North Korea agrees moratorium on nuclear missile tests

“Today’s announcement represents a modest first step in the right
direction. We, of course, will be watching closely and judging North Korea’s
new leaders by their actions.”

The International Atomic Energy Agency (IAEA), whose inspectors were expelled
by the North in 2002 and 2009, said it was ready and waiting to begin
verification visits again.

“Pending further details, we stand ready to return to Yongbyon to
undertake monitoring activities upon request and with the agreement of the
agency’s Board of Governors,” the IAEA said in a statement.

Announcing the details of the deal simultaneously with Washington, the
official North Korean news agency said that it was offering the concessions “with
a view to maintaining positive atmosphere” for the Six Party
disarmament talks which have been frozen since 2009.
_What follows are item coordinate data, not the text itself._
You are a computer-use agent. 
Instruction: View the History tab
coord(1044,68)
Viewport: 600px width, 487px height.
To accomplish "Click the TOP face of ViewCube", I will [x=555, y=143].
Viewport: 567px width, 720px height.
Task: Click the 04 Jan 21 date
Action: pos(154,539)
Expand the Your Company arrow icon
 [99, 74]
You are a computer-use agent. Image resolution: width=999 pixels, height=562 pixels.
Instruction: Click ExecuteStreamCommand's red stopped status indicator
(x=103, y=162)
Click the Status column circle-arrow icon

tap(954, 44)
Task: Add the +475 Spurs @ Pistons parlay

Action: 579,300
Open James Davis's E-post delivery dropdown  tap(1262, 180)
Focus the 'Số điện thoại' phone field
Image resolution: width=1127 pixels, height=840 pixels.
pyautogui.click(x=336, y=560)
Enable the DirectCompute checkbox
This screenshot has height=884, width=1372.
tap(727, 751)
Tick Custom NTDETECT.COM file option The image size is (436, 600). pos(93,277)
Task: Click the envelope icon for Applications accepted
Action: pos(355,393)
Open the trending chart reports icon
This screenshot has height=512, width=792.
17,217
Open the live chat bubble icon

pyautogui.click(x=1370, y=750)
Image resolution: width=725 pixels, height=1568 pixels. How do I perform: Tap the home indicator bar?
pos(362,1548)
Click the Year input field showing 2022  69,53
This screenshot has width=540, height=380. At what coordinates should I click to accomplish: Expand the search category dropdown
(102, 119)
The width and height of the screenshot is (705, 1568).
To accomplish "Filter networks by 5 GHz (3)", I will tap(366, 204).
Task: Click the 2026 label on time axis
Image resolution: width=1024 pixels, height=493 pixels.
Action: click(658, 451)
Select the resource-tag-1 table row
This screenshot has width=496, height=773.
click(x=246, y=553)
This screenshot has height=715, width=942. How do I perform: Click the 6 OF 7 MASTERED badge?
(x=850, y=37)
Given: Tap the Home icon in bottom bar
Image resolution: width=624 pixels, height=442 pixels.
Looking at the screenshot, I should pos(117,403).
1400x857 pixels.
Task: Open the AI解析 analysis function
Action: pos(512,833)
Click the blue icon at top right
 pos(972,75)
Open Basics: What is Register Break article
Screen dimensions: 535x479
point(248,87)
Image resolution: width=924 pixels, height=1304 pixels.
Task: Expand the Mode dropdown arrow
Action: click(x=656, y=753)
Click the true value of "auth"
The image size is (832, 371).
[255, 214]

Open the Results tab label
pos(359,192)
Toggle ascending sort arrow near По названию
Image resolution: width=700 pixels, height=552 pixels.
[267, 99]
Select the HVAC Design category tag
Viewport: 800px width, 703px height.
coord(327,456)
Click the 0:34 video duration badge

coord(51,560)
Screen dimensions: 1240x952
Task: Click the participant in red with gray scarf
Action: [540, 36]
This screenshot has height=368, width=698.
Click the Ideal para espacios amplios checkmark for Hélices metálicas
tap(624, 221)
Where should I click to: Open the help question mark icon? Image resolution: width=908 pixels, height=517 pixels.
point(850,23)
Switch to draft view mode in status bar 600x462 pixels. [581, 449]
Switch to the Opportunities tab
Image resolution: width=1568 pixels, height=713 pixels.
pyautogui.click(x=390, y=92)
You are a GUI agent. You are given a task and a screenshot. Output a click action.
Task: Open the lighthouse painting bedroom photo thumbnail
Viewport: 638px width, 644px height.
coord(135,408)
North Korea has been reeling under economic sanctions since it conducted a
second nuclear test in 2009, which was followed by a series of belligerent
actions against South Korea, including the shelling marine base and the
torpedoing a warship, the Cheonan.

In return for reopening its nuclear facilities for inspection, North Korea is
to receive 240,000 tonnes of food aid and assurances from the US that it
would discuss the lifting of sanctions and the possible provision of
light-water reactors to generate electricity.

The joint announcement, which caught many analysts off guard, came after three
meetings between Washington and Pyongyang over the last eight months, the
most recent of which took place in Beijing last week.

However at the time Glyn Davies, the US special representative for North Korea
policy, said only that a “little bit of progress” had been made,
but that the tone and substance of the talks remained similar to those of
the Kim Jong-il era.

At the end of the second day, he said: “I think the word ‘breakthrough’
goes way too far, folks. I wouldn’t want anybody using the word
‘breakthrough’.”

North Korea was said to have demanded 300,000 tonnes of food aid during the
talks, raising speculation that the new leadership was desperate for
supplies to mark the 100th anniversary of the birth of Kim Il Sung, the
North’s original dictator, on April 15.

North Korea specialises in staging propaganda showpieces and has been gearing
up for a mammoth celebration of the event which is also supposed to mark the
point when North Korea becomes a ‘prosperous’ nation.

A North Korean foreign ministry spokesman added that the IAEA inspections, the
moratoria on nuclear tests, long-range missile launches, and uranium
enrichment at its Yongbyon plant would be allowed “while productive
dialogues continue”.

Such caveats from the North’s negotiators ultimately led to the breakdown of
similar aid-for-denuclearisation deals in 2002 and 2008, leaving many
analysts remaining sceptical that a fresh round of talks would yield a
significantly different outcome.

“It seems as if the game of cat and mouse has started again,” said
Aidan Foster Carter, a North Korea expert at Leeds University, “this is
a start, but we must wait and see what actually happens, whether the IAEA
inspectors are really allowed in, and what they are able to see”.

The Obama administration, which until now has pledged it would not repeat the
mistakes of the George W. Bush era and re-enter negotiations with the North,
has opened itself to criticism that it has fallen into exactly that trap.

“There are doubters who will say ‘we’ve already bought this horse twice
and failed, why buy it for a third time,” said Bonnie S. Glaser, Korea
expert at the Centre for Strategic and International Studies in Washington.

“My understanding is that the administration hopes that this process
could at least slow down North Korea’s nuclear development, which is better
than nothing, even if almost everyone agrees that hopes of North Korea
actually denuclearising have now all but evaporated.”